Required task: Starting at the line that contains "Given: Click the O(AB) 時間で求める text" and running to the end of the listing, express those lines as a JSON list of strings, one string per line, with blank lines skipped and the pictures left out.

Stored data:
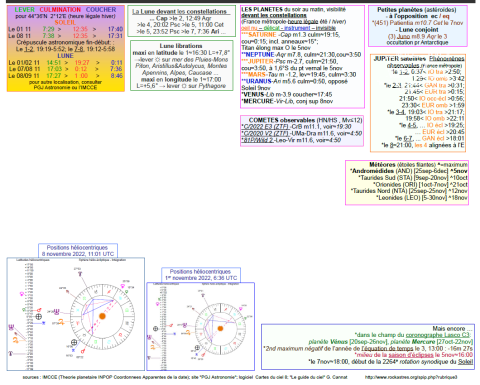
Task: Follow the coronographe Lasco C3 link
Action: pyautogui.click(x=437, y=335)
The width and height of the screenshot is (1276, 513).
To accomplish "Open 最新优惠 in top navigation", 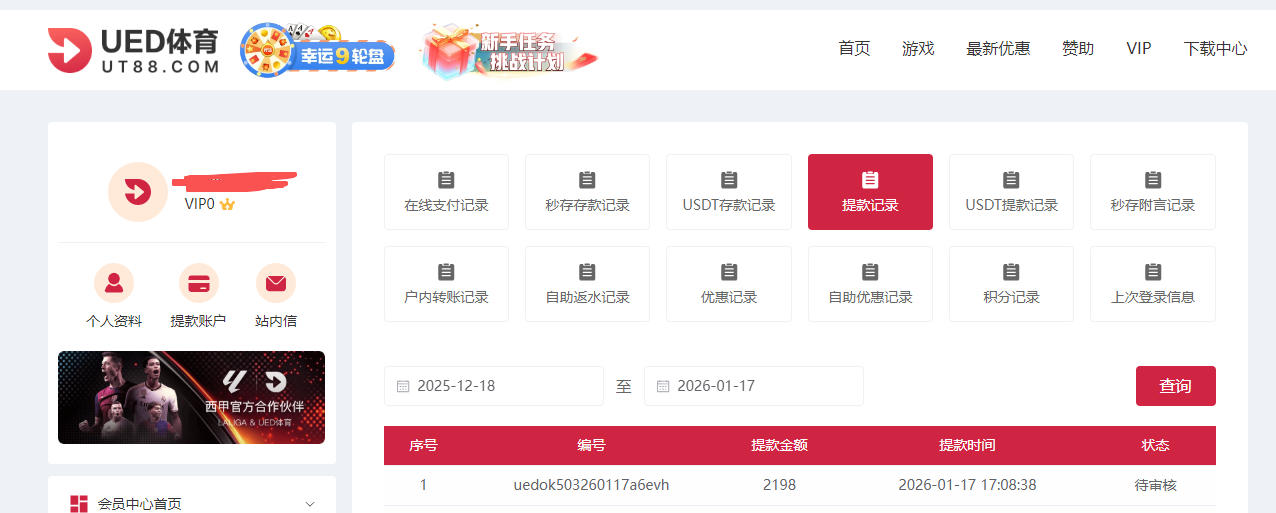I will coord(997,48).

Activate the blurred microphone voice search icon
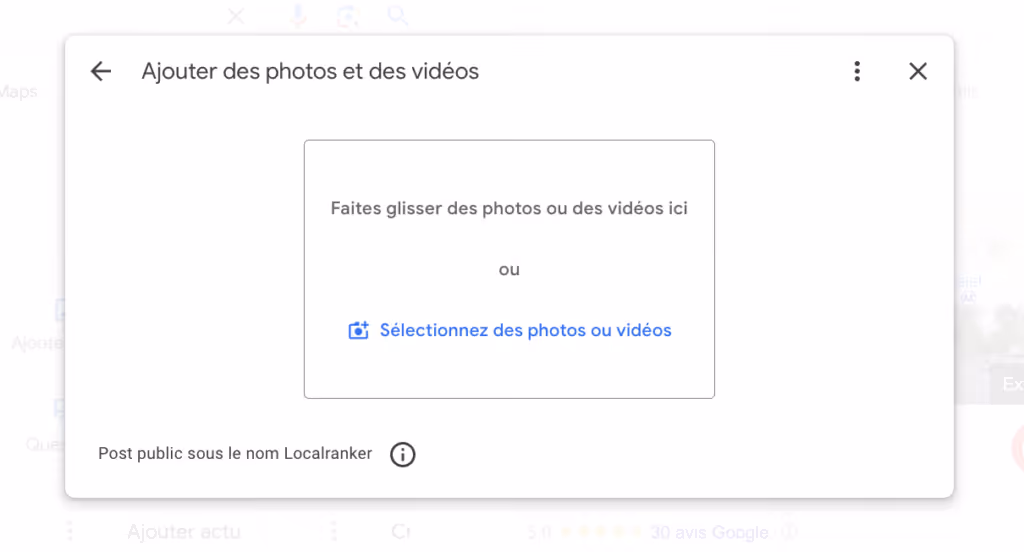click(x=298, y=16)
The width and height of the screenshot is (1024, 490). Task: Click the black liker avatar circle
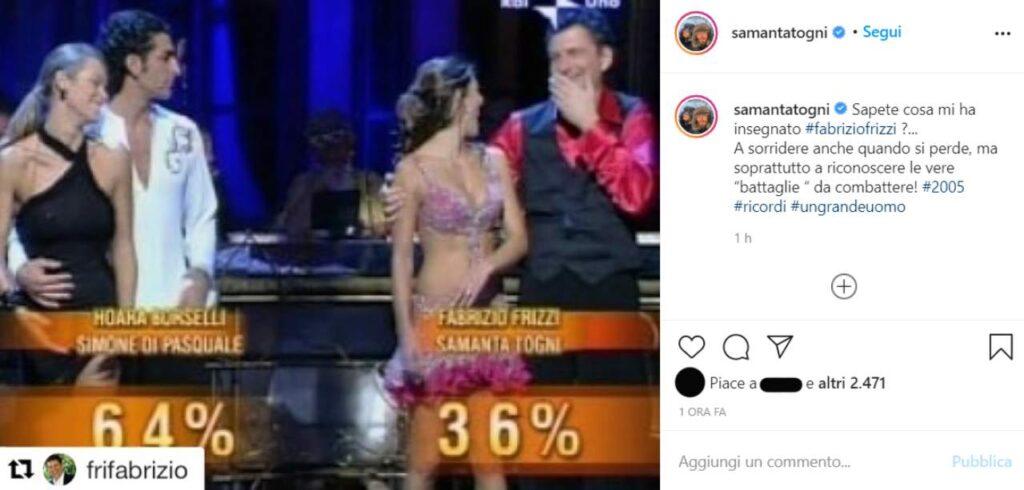pyautogui.click(x=690, y=383)
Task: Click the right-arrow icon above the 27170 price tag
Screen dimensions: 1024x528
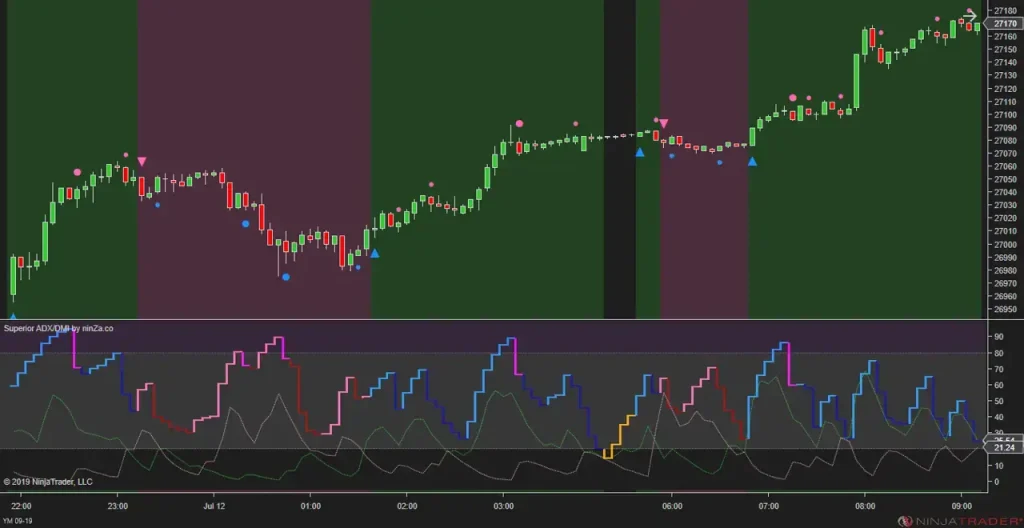Action: point(971,16)
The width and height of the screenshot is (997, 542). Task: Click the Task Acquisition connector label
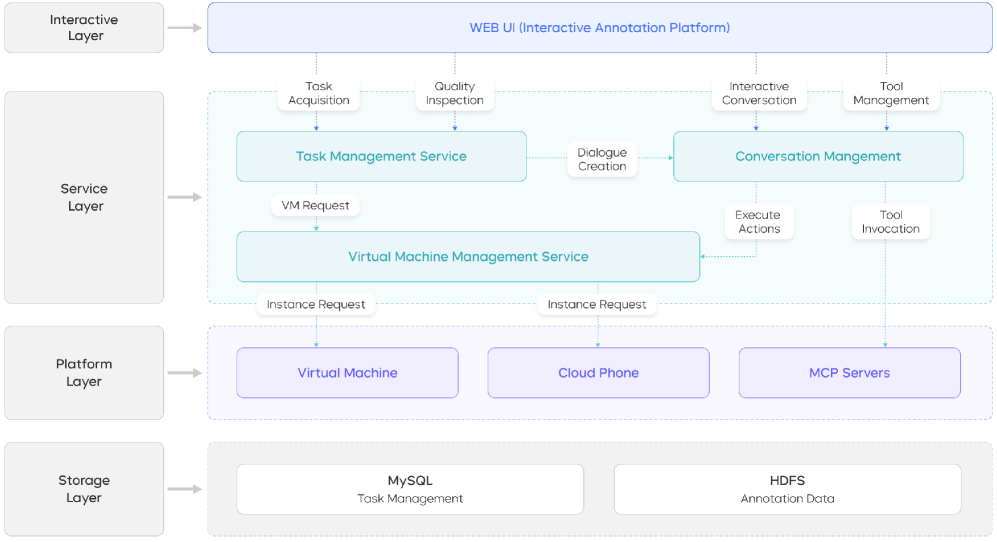(319, 94)
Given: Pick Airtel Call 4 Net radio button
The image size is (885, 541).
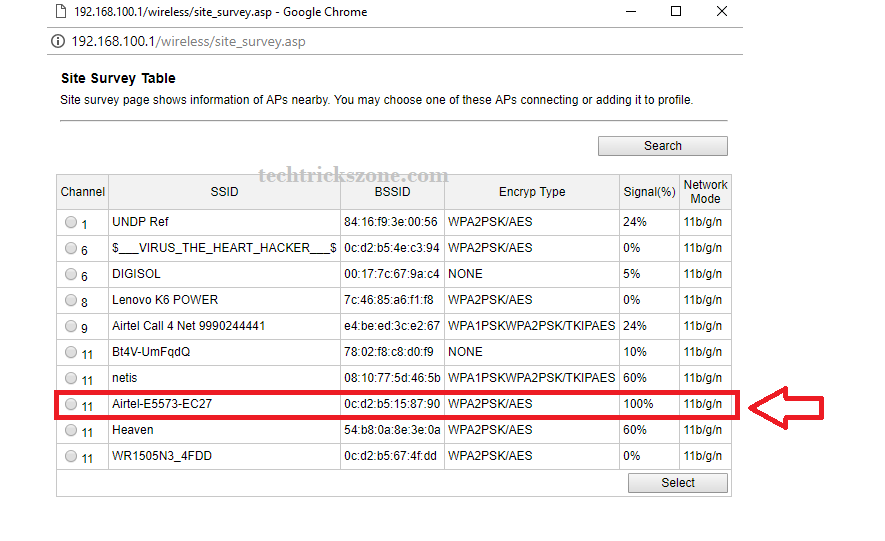Looking at the screenshot, I should tap(71, 326).
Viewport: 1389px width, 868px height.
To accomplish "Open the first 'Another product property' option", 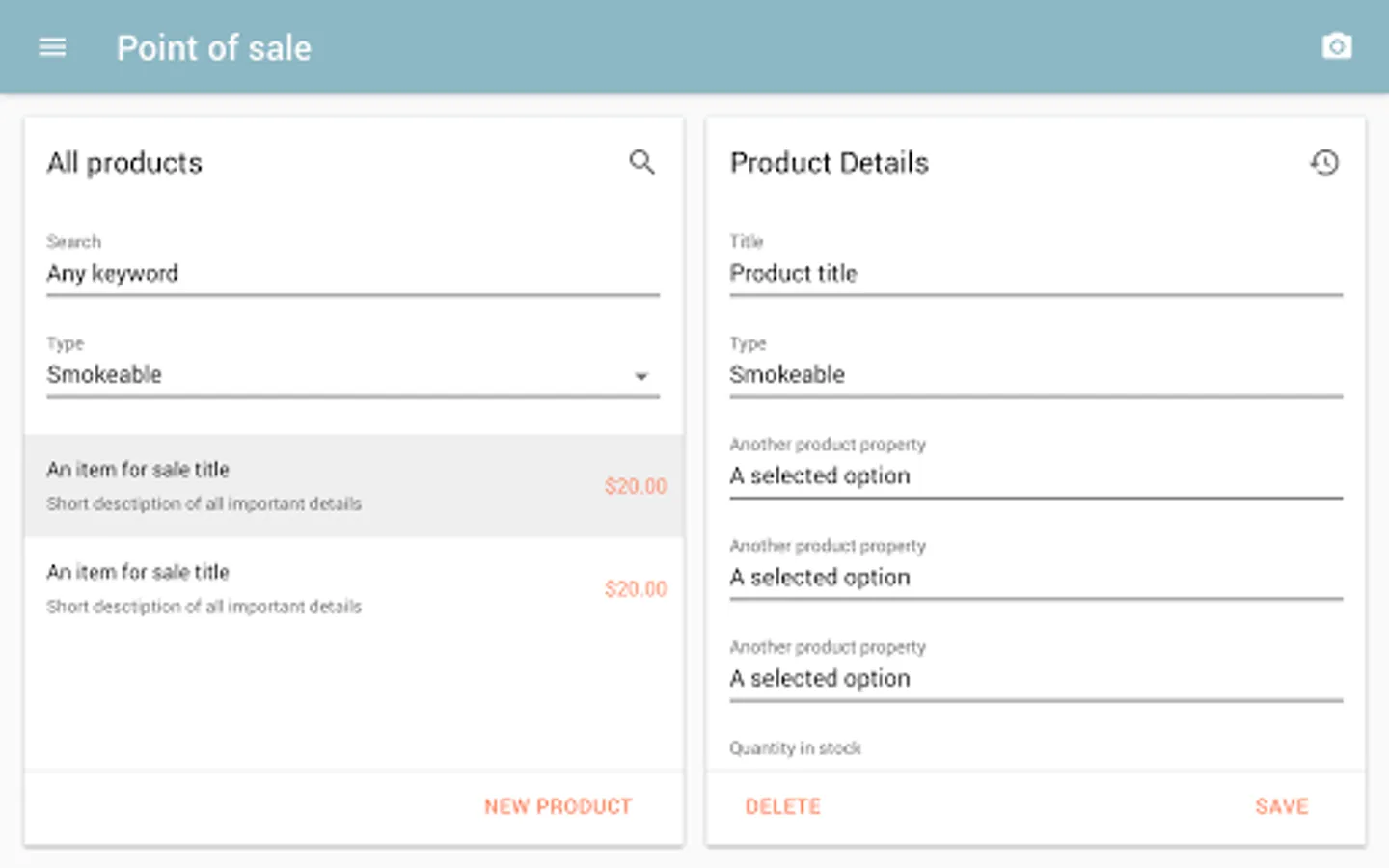I will [1035, 476].
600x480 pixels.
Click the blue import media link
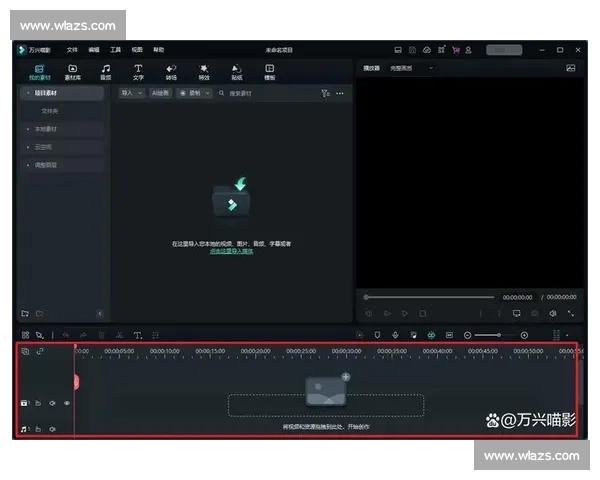pyautogui.click(x=231, y=251)
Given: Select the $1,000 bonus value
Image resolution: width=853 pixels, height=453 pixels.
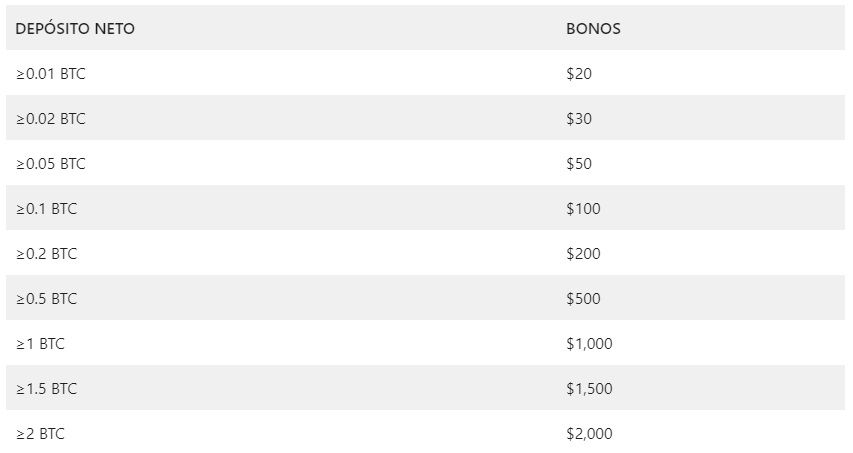Looking at the screenshot, I should tap(589, 344).
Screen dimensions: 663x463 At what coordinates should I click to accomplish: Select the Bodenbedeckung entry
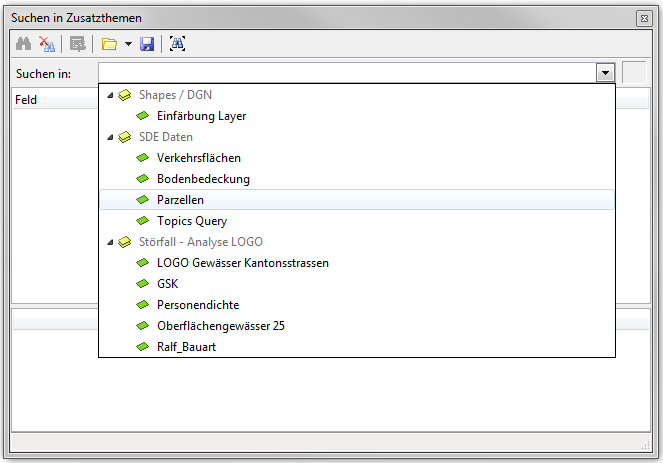tap(203, 179)
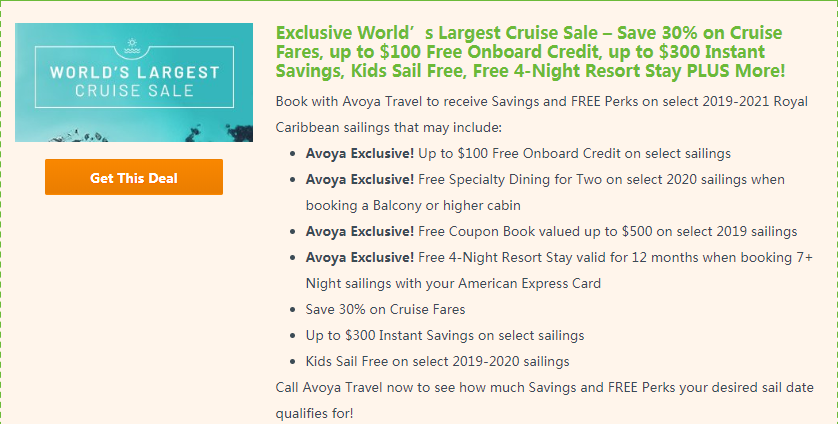Select the Save 30% on Cruise Fares item
Viewport: 838px width, 424px height.
click(385, 310)
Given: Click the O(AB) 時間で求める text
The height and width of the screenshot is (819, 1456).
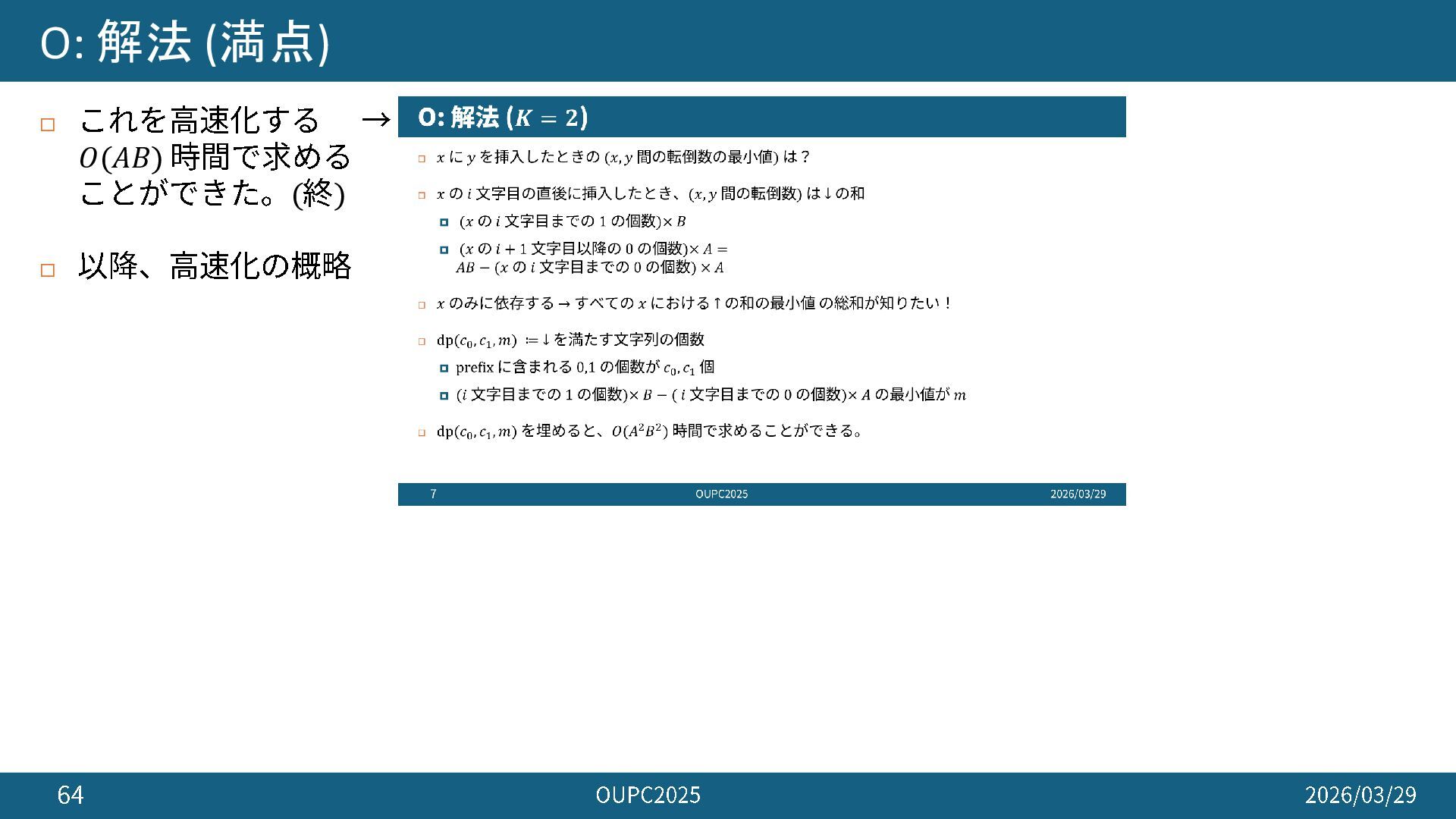Looking at the screenshot, I should click(x=215, y=157).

Task response:
[
  "Given: Click the O(AB) 時間で求める text",
  "The height and width of the screenshot is (819, 1456).",
  "Looking at the screenshot, I should click(x=215, y=157)."
]